■ **Task details**
Write out again, exactly as they appear, the lines from the start of the data below through the line with "Image resolution: width=356"; no pictures.

= = = =

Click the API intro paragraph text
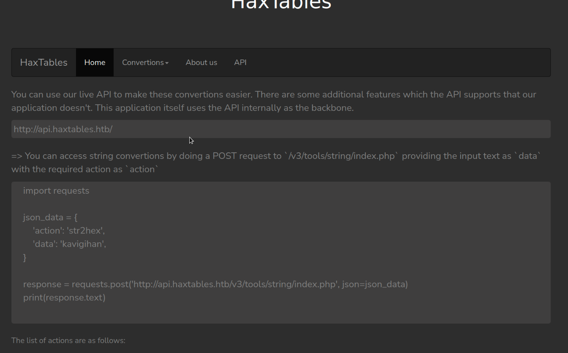The image size is (568, 353). [x=270, y=101]
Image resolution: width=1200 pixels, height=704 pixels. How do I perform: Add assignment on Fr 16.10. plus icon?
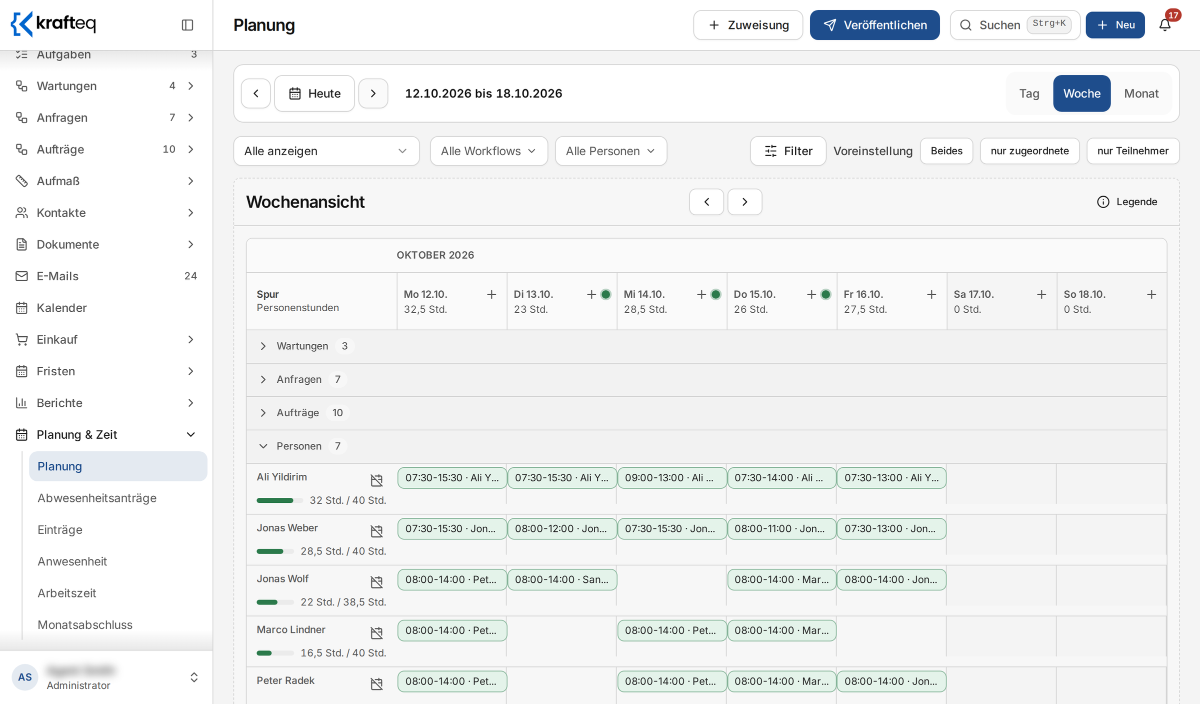931,295
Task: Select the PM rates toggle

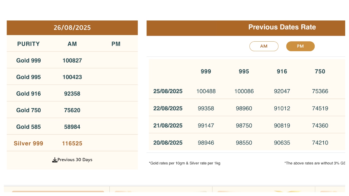Action: 300,46
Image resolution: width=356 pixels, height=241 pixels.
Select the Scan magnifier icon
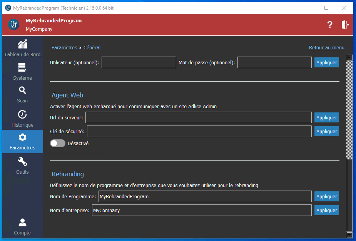(22, 91)
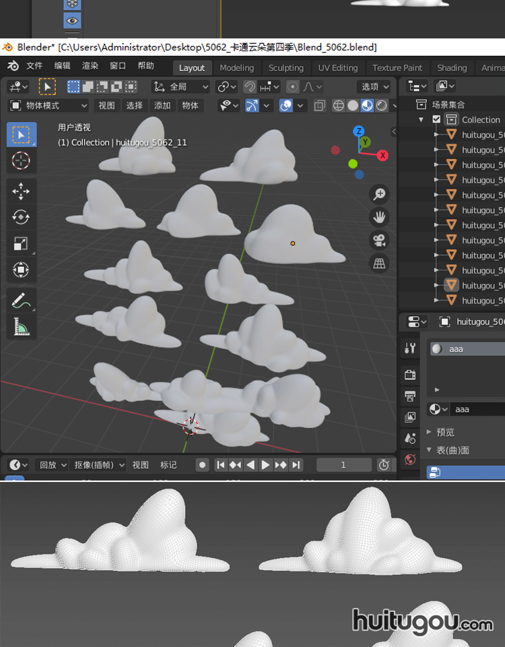505x647 pixels.
Task: Activate the Move tool
Action: click(21, 191)
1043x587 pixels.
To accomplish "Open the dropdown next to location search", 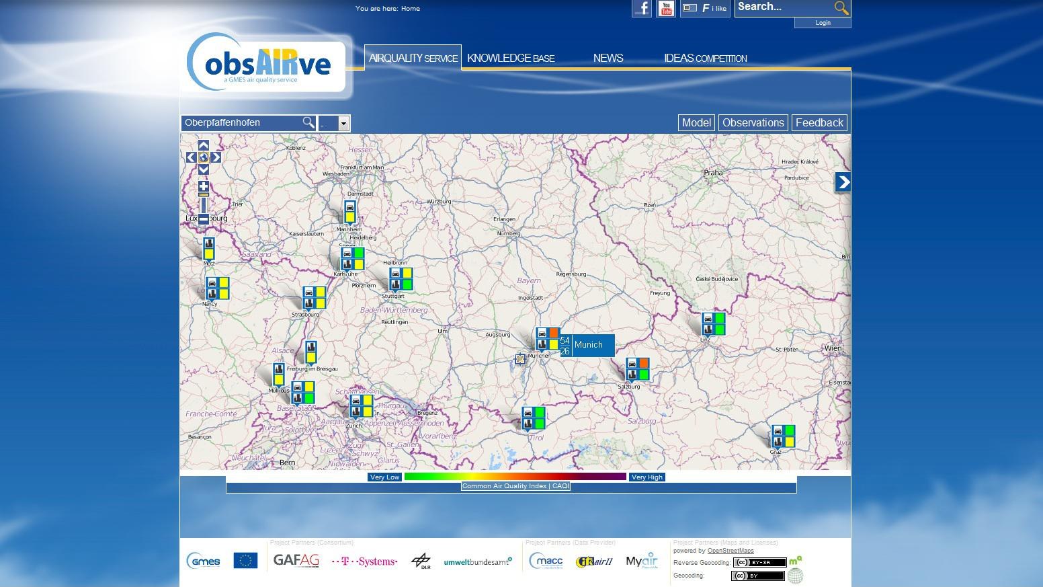I will tap(343, 123).
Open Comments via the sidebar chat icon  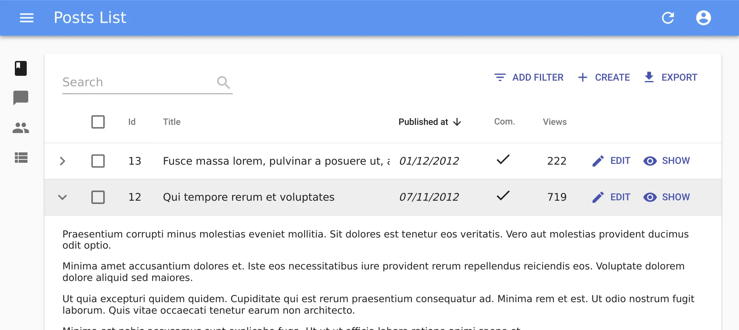(21, 98)
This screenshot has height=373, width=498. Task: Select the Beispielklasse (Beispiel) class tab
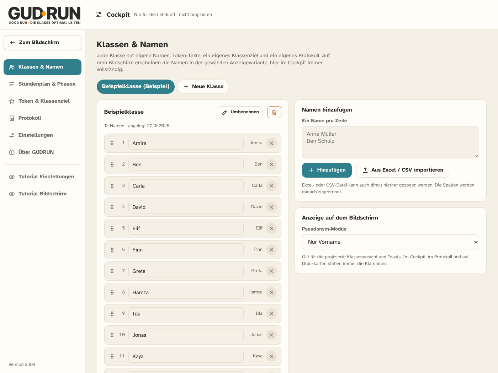(136, 87)
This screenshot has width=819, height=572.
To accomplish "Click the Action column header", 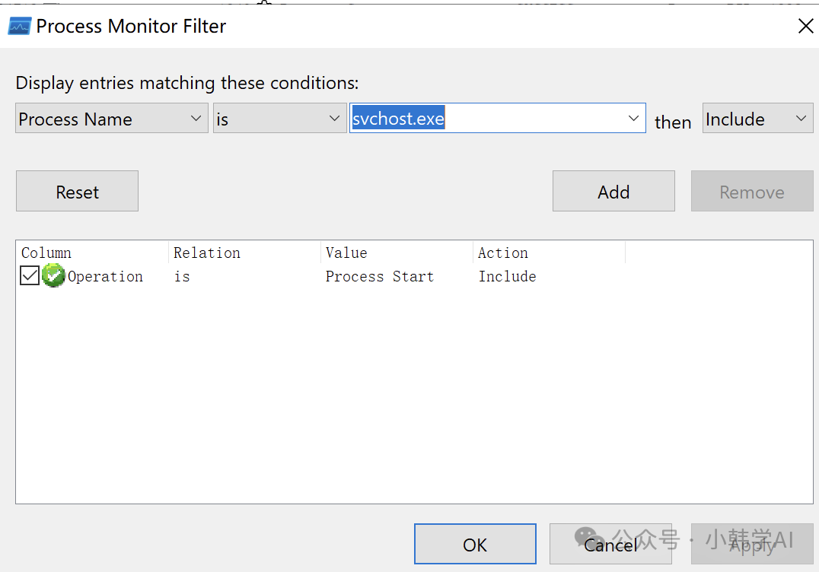I will (x=503, y=253).
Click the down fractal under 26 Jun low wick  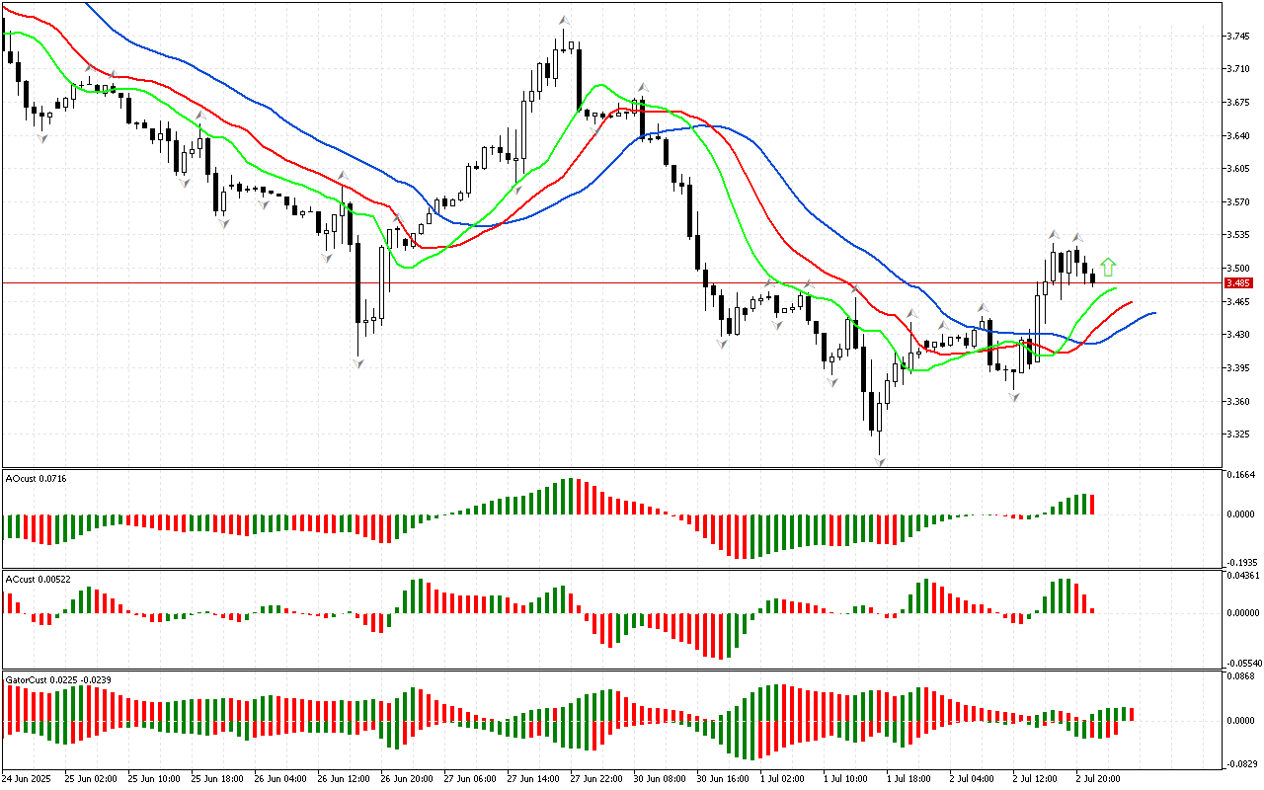358,363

= = = =

■ **Result for this task**
Click the API intro paragraph text
The image size is (568, 353). [x=270, y=101]
Image resolution: width=1200 pixels, height=704 pixels. How do I perform: Add assignment on Fr 16.10. plus icon?
931,295
Task: Select the PM rates toggle

Action: 300,46
Image resolution: width=356 pixels, height=241 pixels.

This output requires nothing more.